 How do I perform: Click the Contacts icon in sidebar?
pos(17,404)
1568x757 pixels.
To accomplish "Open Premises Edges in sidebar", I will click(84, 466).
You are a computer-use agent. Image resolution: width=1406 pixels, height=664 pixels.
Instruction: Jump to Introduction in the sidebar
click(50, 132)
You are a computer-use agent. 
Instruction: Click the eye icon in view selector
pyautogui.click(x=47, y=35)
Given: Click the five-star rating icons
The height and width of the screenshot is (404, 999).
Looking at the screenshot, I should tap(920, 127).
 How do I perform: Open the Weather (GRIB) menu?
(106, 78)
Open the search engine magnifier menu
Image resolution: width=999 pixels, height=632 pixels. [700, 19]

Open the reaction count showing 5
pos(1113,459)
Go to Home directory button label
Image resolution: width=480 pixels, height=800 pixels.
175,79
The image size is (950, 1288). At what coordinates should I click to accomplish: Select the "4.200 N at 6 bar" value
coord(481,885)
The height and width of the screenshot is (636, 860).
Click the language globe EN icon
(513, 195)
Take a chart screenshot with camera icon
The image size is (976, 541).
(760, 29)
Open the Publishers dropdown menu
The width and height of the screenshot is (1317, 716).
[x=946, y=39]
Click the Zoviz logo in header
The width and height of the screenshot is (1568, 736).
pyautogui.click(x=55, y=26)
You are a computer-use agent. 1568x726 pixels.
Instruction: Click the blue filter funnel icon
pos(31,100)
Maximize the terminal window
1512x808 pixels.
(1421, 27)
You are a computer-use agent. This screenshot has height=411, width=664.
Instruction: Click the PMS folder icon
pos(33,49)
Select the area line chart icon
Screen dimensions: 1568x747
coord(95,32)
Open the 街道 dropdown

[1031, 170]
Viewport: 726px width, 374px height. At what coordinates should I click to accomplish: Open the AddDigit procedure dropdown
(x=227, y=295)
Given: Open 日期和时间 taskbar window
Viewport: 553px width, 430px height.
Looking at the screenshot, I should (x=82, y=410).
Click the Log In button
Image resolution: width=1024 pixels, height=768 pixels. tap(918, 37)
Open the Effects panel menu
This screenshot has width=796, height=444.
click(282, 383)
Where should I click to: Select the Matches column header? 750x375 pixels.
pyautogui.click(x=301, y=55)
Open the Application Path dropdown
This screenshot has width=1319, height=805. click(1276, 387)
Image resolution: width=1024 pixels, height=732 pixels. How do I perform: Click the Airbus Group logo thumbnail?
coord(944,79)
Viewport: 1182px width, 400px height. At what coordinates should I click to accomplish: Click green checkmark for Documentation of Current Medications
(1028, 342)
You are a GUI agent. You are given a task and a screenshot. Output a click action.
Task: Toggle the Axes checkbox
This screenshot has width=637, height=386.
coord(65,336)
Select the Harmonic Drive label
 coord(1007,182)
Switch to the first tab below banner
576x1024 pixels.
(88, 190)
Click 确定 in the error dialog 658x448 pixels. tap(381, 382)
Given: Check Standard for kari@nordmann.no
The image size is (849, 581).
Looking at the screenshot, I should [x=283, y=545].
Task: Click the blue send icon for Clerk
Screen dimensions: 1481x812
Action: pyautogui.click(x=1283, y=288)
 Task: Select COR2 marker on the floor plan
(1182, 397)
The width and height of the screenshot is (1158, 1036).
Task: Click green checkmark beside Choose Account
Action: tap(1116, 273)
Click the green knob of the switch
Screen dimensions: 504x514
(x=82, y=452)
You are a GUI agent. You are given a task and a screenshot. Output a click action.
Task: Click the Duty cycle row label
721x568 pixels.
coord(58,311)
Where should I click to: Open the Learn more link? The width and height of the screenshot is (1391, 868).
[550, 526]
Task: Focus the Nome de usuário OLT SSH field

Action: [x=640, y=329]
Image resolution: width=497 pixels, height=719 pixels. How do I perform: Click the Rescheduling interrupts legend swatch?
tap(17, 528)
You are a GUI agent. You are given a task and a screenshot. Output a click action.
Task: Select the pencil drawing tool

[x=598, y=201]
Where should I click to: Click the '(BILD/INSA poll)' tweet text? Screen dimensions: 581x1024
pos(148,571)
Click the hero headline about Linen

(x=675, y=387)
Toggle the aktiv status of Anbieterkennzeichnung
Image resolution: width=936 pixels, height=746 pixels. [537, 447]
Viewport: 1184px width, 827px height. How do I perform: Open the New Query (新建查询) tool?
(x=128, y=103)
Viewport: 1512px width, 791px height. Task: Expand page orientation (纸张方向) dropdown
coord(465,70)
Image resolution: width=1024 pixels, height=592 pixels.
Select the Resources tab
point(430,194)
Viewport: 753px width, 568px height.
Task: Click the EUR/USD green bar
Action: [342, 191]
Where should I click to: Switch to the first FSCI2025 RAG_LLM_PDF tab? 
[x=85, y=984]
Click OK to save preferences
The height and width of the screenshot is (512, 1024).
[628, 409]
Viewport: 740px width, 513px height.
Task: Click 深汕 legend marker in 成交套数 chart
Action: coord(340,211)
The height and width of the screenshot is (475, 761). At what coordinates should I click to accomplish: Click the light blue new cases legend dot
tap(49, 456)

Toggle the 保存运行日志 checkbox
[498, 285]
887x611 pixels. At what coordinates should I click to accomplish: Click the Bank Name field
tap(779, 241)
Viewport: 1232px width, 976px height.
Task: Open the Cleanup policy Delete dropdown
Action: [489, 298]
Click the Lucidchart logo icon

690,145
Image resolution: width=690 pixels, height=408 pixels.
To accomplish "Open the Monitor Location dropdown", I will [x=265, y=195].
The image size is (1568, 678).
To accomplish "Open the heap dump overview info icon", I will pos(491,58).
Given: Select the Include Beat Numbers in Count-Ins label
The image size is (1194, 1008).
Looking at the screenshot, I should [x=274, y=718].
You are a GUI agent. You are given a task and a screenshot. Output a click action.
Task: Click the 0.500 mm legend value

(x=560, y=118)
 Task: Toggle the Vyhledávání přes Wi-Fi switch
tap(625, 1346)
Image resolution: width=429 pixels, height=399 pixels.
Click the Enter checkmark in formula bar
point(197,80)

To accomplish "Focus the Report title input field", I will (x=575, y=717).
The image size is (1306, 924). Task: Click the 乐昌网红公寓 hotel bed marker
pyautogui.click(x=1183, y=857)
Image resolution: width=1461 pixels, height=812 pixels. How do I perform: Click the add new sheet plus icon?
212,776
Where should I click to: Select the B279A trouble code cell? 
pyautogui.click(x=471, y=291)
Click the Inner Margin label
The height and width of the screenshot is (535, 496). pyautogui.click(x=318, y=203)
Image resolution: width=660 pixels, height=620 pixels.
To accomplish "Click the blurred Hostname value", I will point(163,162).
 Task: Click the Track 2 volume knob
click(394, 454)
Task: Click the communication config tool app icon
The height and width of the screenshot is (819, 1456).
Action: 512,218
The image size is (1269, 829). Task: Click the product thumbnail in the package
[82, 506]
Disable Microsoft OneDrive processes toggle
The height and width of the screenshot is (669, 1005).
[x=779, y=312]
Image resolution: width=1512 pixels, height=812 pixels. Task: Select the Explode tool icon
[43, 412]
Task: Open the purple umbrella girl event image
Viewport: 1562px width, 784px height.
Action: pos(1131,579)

=======

- **EXERCISE DETAILS**: Retype the rows between the lines holding "1568x757 pixels." and "Image resolution: width=999", inclusive, copying each line exactly.

- **FULL RESPONSE**:
1568x757 pixels.
To accomplish "Open Premises Edges in sidebar", I will click(84, 466).
You are a computer-use agent. Image resolution: width=1406 pixels, height=664 pixels.
Instruction: Jump to Introduction in the sidebar
click(50, 132)
You are a computer-use agent. 
Instruction: Click the eye icon in view selector
pyautogui.click(x=47, y=35)
Given: Click the five-star rating icons
The height and width of the screenshot is (404, 999).
Looking at the screenshot, I should tap(920, 127).
 How do I perform: Open the Weather (GRIB) menu?
(106, 78)
Open the search engine magnifier menu
Image resolution: width=999 pixels, height=632 pixels. [700, 19]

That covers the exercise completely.